__WHAT IS EXPECTED__
Copy out each line of the records below word for word.

__RECORDS SUPPLIED__

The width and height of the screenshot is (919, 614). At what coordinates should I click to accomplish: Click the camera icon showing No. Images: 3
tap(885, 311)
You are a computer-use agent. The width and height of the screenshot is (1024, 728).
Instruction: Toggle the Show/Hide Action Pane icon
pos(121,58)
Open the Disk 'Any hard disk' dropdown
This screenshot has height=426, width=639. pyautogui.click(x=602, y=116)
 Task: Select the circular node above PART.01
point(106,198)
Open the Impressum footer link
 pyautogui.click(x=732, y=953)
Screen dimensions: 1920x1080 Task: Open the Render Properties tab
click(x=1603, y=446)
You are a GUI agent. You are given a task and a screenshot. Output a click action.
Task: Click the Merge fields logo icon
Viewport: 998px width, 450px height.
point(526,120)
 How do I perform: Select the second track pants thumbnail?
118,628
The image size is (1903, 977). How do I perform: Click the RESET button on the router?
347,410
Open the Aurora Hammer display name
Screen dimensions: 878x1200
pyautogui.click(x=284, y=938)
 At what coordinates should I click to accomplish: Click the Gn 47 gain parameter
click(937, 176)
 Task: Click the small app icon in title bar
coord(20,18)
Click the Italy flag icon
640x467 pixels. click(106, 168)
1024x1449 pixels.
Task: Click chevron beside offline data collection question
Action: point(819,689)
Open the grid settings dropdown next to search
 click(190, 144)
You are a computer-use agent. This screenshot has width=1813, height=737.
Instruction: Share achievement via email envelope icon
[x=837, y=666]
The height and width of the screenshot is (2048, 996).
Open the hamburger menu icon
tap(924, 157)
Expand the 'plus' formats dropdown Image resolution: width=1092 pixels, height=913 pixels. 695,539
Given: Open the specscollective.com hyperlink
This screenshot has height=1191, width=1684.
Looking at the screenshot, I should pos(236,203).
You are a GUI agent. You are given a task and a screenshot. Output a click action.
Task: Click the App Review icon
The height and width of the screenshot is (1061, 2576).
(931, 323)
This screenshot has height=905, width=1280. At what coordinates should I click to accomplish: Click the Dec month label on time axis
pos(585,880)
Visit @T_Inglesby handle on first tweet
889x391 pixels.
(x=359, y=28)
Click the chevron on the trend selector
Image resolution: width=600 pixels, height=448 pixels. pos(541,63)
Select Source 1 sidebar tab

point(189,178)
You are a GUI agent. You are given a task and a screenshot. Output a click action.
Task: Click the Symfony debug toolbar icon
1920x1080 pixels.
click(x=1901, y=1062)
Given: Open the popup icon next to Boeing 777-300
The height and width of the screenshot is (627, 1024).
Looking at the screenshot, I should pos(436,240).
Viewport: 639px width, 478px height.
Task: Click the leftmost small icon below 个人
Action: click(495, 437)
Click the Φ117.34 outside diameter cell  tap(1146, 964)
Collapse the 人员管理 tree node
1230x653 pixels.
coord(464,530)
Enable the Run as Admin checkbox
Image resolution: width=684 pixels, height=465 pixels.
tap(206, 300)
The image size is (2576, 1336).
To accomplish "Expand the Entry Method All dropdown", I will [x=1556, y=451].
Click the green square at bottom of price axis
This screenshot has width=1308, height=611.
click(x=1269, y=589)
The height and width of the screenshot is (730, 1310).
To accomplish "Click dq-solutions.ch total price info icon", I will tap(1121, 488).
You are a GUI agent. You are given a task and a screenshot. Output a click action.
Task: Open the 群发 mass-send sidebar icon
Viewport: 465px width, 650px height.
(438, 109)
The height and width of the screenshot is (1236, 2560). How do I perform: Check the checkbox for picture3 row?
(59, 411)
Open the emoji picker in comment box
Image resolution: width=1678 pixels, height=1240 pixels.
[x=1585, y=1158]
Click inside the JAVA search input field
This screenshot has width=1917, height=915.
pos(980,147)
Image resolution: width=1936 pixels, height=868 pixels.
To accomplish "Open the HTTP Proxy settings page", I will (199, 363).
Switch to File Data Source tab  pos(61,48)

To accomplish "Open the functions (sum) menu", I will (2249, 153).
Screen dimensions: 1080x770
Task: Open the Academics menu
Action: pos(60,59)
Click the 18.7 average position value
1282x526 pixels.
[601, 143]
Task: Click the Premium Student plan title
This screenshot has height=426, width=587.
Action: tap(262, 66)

__SOLUTION__
The width and height of the screenshot is (919, 614). At what coordinates should I click to accomplish: Click the camera icon showing No. Images: 3
tap(885, 311)
You are a computer-use agent. The width and height of the screenshot is (1024, 728).
Instruction: Toggle the Show/Hide Action Pane icon
pos(121,58)
Open the Disk 'Any hard disk' dropdown
This screenshot has height=426, width=639. pyautogui.click(x=602, y=116)
 Task: Select the circular node above PART.01
point(106,198)
Open the Impressum footer link
 pyautogui.click(x=732, y=953)
Screen dimensions: 1920x1080 Task: Open the Render Properties tab
click(x=1603, y=446)
You are a GUI agent. You are given a task and a screenshot. Output a click action.
Task: Click the Merge fields logo icon
Viewport: 998px width, 450px height.
point(526,120)
 How do I perform: Select the second track pants thumbnail?
118,628
The image size is (1903, 977). How do I perform: Click the RESET button on the router?
347,410
Open the Aurora Hammer display name
Screen dimensions: 878x1200
pyautogui.click(x=284, y=938)
 At what coordinates should I click to accomplish: Click the Gn 47 gain parameter
click(937, 176)
 Task: Click the small app icon in title bar
coord(20,18)
Click the Italy flag icon
640x467 pixels. click(106, 168)
1024x1449 pixels.
Task: Click chevron beside offline data collection question
Action: point(819,689)
Open the grid settings dropdown next to search
 click(190, 144)
You are a computer-use agent. This screenshot has width=1813, height=737.
Instruction: Share achievement via email envelope icon
[x=837, y=666]
The height and width of the screenshot is (2048, 996).
Open the hamburger menu icon
tap(924, 157)
Expand the 'plus' formats dropdown Image resolution: width=1092 pixels, height=913 pixels. 695,539
Given: Open the specscollective.com hyperlink
This screenshot has height=1191, width=1684.
Looking at the screenshot, I should pos(236,203).
You are a GUI agent. You are given a task and a screenshot. Output a click action.
Task: Click the App Review icon
The height and width of the screenshot is (1061, 2576).
(931, 323)
This screenshot has height=905, width=1280. At what coordinates should I click to accomplish: Click the Dec month label on time axis
pos(585,880)
Visit @T_Inglesby handle on first tweet
889x391 pixels.
(x=359, y=28)
Click the chevron on the trend selector
Image resolution: width=600 pixels, height=448 pixels. pos(541,63)
Select Source 1 sidebar tab

point(189,178)
You are a GUI agent. You are given a task and a screenshot. Output a click action.
Task: Click the Symfony debug toolbar icon
1920x1080 pixels.
click(x=1901, y=1062)
Given: Open the popup icon next to Boeing 777-300
The height and width of the screenshot is (627, 1024).
Looking at the screenshot, I should pos(436,240).
Viewport: 639px width, 478px height.
Task: Click the leftmost small icon below 个人
Action: click(495, 437)
Click the Φ117.34 outside diameter cell  tap(1146, 964)
Collapse the 人员管理 tree node
1230x653 pixels.
coord(464,530)
Enable the Run as Admin checkbox
Image resolution: width=684 pixels, height=465 pixels.
tap(206, 300)
The image size is (2576, 1336).
To accomplish "Expand the Entry Method All dropdown", I will [x=1556, y=451].
Click the green square at bottom of price axis
This screenshot has width=1308, height=611.
click(x=1269, y=589)
The height and width of the screenshot is (730, 1310).
To accomplish "Click dq-solutions.ch total price info icon", I will tap(1121, 488).
You are a GUI agent. You are given a task and a screenshot. Output a click action.
Task: Open the 群发 mass-send sidebar icon
Viewport: 465px width, 650px height.
(438, 109)
The height and width of the screenshot is (1236, 2560). How do I perform: Check the checkbox for picture3 row?
(59, 411)
Open the emoji picker in comment box
Image resolution: width=1678 pixels, height=1240 pixels.
[x=1585, y=1158]
Click inside the JAVA search input field
This screenshot has width=1917, height=915.
pos(980,147)
Image resolution: width=1936 pixels, height=868 pixels.
To accomplish "Open the HTTP Proxy settings page", I will (199, 363).
Switch to File Data Source tab  pos(61,48)

To accomplish "Open the functions (sum) menu", I will (2249, 153).
Screen dimensions: 1080x770
Task: Open the Academics menu
Action: pos(60,59)
Click the 18.7 average position value
1282x526 pixels.
[601, 143]
Task: Click the Premium Student plan title
This screenshot has height=426, width=587.
Action: tap(262, 66)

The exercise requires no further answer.